On est si seule au début du chemin qui mène à la renaissance. Désemparée, fermée au monde, enfermée, et pleine d’incompréhension. Myope sur soi-même, cachée derrière le masque qu’on nous a forcé à porter pour vivre comme les autres.

Face à un corps qui semble étranger, qu’on refuse (la combinaison en latex, qui interdit qu’on le touche) ou simplement qu’on ne comprends pas encore, ou qu’on ne cherche simplement pas à comprendre, parce que ce n’est pas d’actualité, perdue dans un univers de faux semblants, d’ombres et d’objets inutiles. Avec pour seul guide, la lumière de l’espoir. Qui transparaît pourtant à travers un œil de boeuf ici, et pas une fenêtre qu’on pourrait espérer ouvrir. Modèle : Sweety Karolyn

3 – Le triangle

Période de questionnement, d’introspection, de souffrance. L’engluement dans une peur qu’il est impossible de dépasser. L’emprisonnement dans la toile d’araignée de l’indécision, suspendue dans le vide. Perdue entre les trois termes d’une équation insoluble : soi-même, sa réalité visible, sa réalité rêvée. Tendre vers l’un des trois termes pour s’en dégager, c’est à coup sûr choir.
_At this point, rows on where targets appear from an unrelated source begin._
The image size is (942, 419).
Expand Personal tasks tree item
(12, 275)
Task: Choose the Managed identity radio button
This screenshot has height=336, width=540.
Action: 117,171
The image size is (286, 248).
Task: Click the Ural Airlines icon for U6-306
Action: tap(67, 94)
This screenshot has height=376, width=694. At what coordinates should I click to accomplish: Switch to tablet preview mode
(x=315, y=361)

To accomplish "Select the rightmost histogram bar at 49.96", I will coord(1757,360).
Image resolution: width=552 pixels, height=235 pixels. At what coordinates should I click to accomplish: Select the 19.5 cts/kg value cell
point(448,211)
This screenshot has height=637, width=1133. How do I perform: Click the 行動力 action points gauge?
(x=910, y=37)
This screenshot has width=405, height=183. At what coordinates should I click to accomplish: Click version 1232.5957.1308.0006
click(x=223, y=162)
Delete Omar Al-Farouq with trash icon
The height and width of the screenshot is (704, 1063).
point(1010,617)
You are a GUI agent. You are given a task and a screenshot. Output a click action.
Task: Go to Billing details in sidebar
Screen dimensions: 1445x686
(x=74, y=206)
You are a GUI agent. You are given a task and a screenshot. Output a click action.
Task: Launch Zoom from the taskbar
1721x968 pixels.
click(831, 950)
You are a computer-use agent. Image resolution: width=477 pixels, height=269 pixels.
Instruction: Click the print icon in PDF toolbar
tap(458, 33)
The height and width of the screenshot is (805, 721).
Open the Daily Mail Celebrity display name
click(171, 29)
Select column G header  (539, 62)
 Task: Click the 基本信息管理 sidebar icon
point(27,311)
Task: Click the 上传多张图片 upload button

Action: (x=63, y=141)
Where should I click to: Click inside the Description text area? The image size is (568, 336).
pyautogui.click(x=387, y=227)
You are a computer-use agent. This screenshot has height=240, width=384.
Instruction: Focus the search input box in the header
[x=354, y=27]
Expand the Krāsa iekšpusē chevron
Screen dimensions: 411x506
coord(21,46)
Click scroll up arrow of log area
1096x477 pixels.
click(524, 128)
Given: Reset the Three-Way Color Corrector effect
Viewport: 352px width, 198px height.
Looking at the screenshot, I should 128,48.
Aussi, on reste prisonnière, emmêlée dans ses contradictions, ses lâchetés, les alibis qu’on se donne pour ne pas agir. Le triangle est, avec le cercle, l’une des deux formes parfaites des Symbolistes. Mais ici c’est un triangle imparfait, qui évoque l’incertitude, le devenir, et la répétition. Car le triangle de cette arcane est une corde, avec une figure géométrique qu’on imagine varier autour du « triangle parfait » (équilatéral), sans jamais l’atteindre vraiment. Modèle : Jospéhine Pie.

4 – L’étrange lutte

Pour sortir du triangle, il ne reste plus qu’une altenative : mourir ou se battre. Mais c’est un peu la même chose, puisqu’il s’agit de se battre contre soi-même, contre une partie de soi, contre l’image qu’on vous renvoie de vous-même. C’est tuer l’homme.Mais c’est un combat étrange, car il y a évidemment de l’amour, du narcissisme, de l’égotisme et de la sensiblerie dans cette lutte à mort. C’est aussi un affrontement contre son éducation et ses tabous, contre son entourage, qu’on ne voudrait pourtant pas blesser, et qu’on blesse pourtant violemment. C’est l’adolescence et la quête maladroite. Il n’y a, entre le mot douceur et le mot douleur, qu’une lettre de différence. C,L. « C’est elle ». Ou bien, peut être, « elle sait »… Modèles : Alain Merlo et Julie sous X

5 – L’emprise

Pourtant, ce premier combat, même s’il est nécessaire, ne peut aboutir. A l’instar du Catoblépas qui, dans sa bêtise, dévore sa propre chair, se tuer pour survivre est une entreprise vouée à l’échec. D’abord parce que pour renaître, il faut être entière, sûre de soi, en paix avec sa dualité. Ensuite parce que le chemin de la renaissance passe par la soumission aux médecins, aux chirurgiens, aux juristes. « Tiens toi tranquille, ô ma douleur ». Il est l’heure d’apprendre l’humilité, la patience. De courber le dos, même si la rébellion et l’avidité couve, pour trouver dans cet assujettissement de façade les moyens d’avancer. Accepter que la métamorphose soit impensable par les autres, socialement incompréhensible, métaphysiquement insurmontable, pour mieux la contourner. Modèles : Sisera.

6 – Guerre froide

Trouver en soi la force de se relever, découvrir ses armes, se forger une invulnérabilité, tout en restant lisse, impassible, sourde aux agressions et aux moqueries. Savoir où l’on va, ourdir en secret les projets qui mènent à la réussite. C’est l’heure de la méditation active, de l’énergie secrète, des décisions et de la forge de la conscience. Après l’ubac (versant de la montagne exposé au nord) de l’Emprise, c’est l’adret (exposé au sud) qui s’annonce. La colère brûlante qui sourd sous la terre gelée. Ce n’est pas pour rien que la modèle porte une chapka de l’armée soviétique, pour tout ce que cela suppose de secrets, de complots et de mystères inviolés au cœur de la Sibérie. Et la guerre froide, pour tout ce qu’elle symbolise en équilibre précaire des forces. Modèle : Laurie. Sculptures : Dann Chetrit.

7 – L’éveil

Voilà l’heure de la prise de conscience. La fenêtre de « l’Aube » est ouverte. Tout est réuni désormais pour assurer la dynamique qui va permettre la Renaissance complète. Les conflits intérieurs sont réglés. Les fantasmes et les fausses convictions effacés. L’esprit est tellement limpide qu’on peut voir à travers (avec un clin d’œil photographique au 3e œil des bouddhistes enfin dessilé). Le rideau se déchire. Les choses sont désormais évidentes, et le chemin à suivre se dessine clairement. C’est la fin du premier acte. Modèle : Kalyce.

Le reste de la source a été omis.